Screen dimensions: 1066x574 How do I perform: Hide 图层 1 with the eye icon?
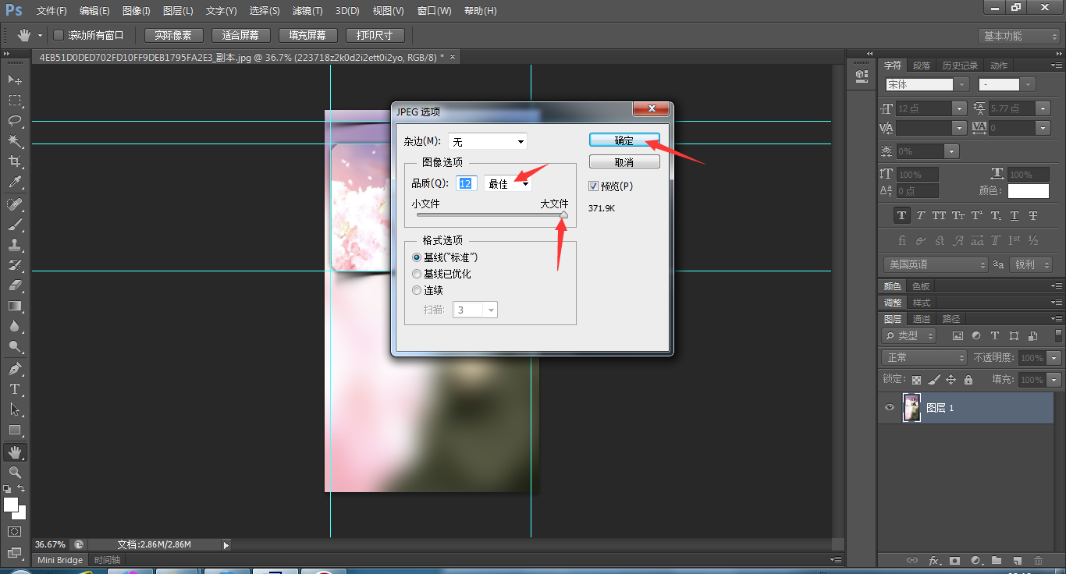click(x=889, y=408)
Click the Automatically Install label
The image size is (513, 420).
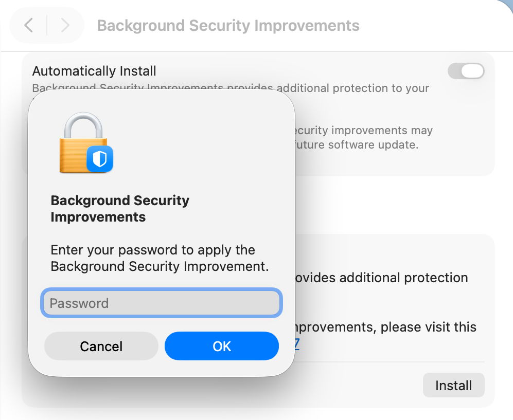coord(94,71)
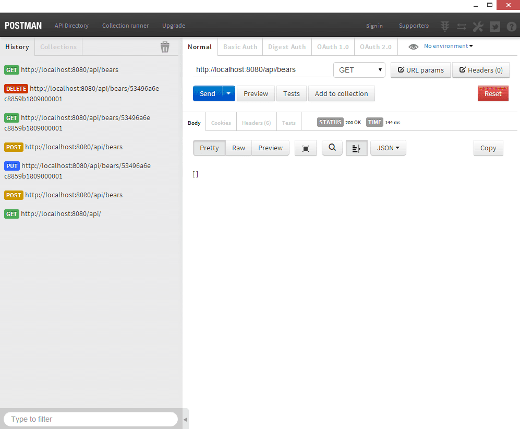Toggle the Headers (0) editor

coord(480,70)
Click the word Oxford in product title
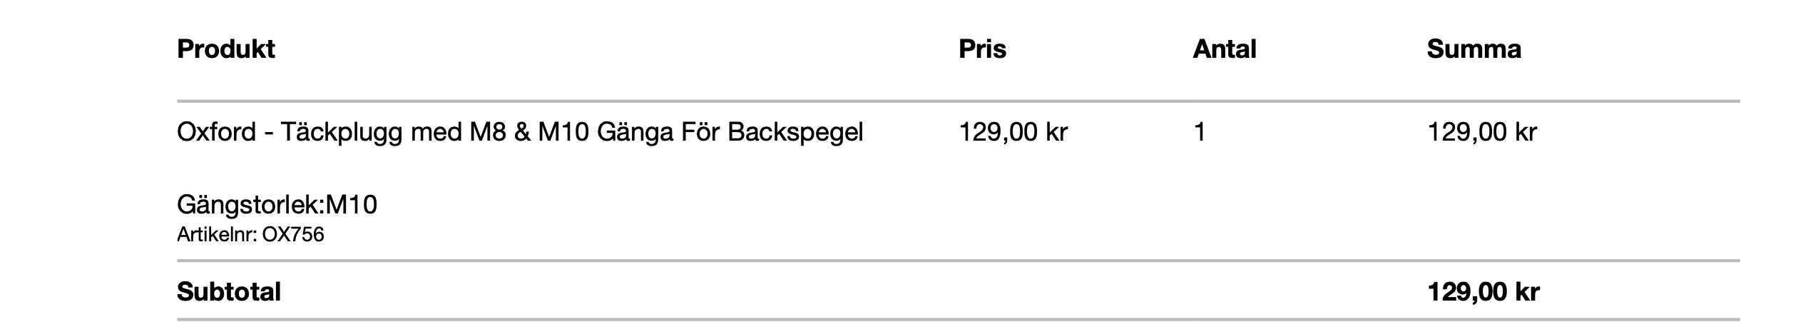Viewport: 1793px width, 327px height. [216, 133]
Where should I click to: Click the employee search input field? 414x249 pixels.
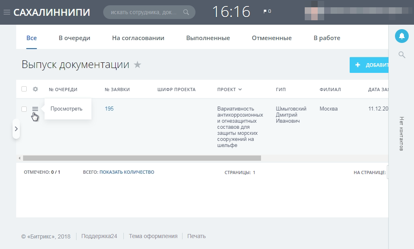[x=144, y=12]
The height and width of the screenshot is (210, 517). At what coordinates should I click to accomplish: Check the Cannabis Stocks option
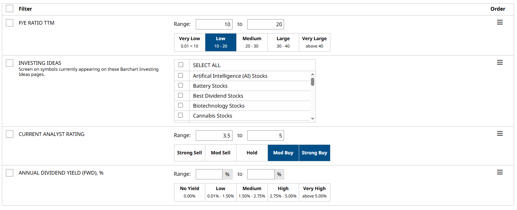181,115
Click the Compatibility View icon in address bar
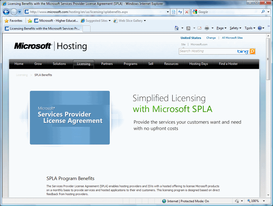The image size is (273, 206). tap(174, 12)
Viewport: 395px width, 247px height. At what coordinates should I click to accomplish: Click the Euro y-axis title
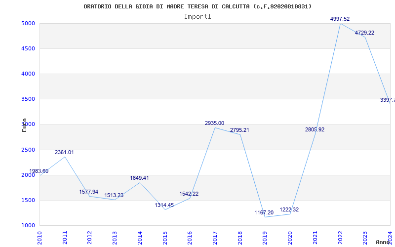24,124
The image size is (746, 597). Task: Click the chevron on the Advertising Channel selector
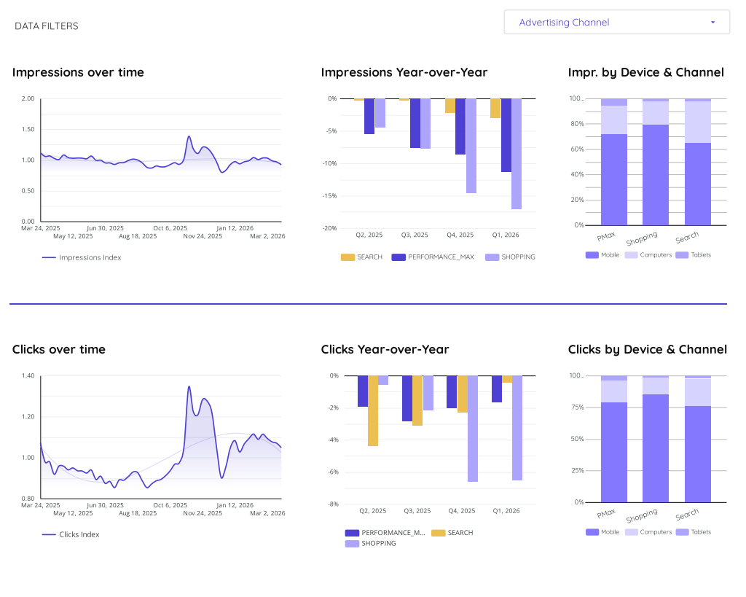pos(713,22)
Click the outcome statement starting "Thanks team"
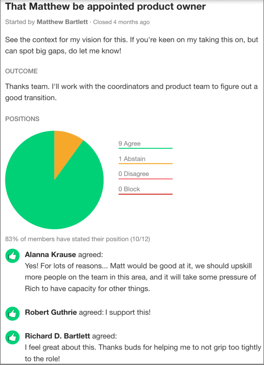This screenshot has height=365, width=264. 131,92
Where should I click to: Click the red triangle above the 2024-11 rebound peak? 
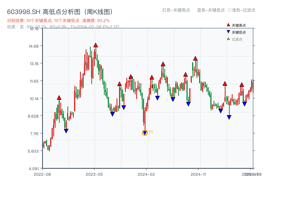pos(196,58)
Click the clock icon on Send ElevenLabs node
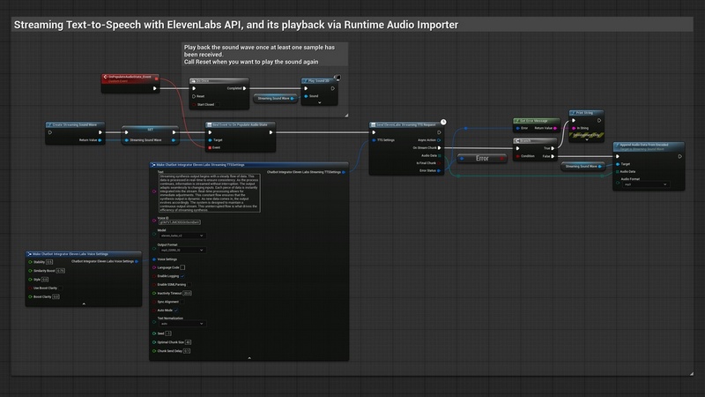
##########
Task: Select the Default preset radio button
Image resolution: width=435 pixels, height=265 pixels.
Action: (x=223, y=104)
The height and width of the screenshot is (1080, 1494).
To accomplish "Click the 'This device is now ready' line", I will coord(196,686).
##########
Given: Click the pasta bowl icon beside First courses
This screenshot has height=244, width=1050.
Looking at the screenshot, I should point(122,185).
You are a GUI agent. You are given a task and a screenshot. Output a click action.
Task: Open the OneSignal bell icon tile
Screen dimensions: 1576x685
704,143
##########
> [ASSIGNMENT]
Take only the lines above from the one that has "Screen dimensions: 1066x574" through the one that has "Click the clock icon on Send ElevenLabs node" and reproduce them exactly, omitting any pictures.

> [RESPONSE FOR THIS EXERCISE]
Screen dimensions: 1066x574 How do I perform: Hide 图层 1 with the eye icon?
click(x=889, y=408)
Click the Automatically Install label
The image size is (513, 420).
coord(94,71)
Toggle the Headers (0) editor

coord(480,70)
Click the word Oxford in product title
Viewport: 1793px width, 327px height. [216, 133]
Where should I click to: Click the employee search input field? 414x249 pixels.
[x=144, y=12]
The height and width of the screenshot is (210, 517). At what coordinates should I click to accomplish: Check the Cannabis Stocks option
181,115
Click the Compatibility View icon in address bar
The image size is (273, 206). tap(174, 12)
Viewport: 395px width, 247px height. At what coordinates should I click to accomplish: Click the Euro y-axis title
24,124
The image size is (746, 597). Task: Click the chevron on the Advertising Channel selector
pos(713,22)
Click the outcome statement starting "Thanks team"
This screenshot has height=365, width=264. 131,92
Where should I click to: Click the red triangle above the 2024-11 rebound peak? 
pos(196,58)
Click the clock icon on Send ElevenLabs node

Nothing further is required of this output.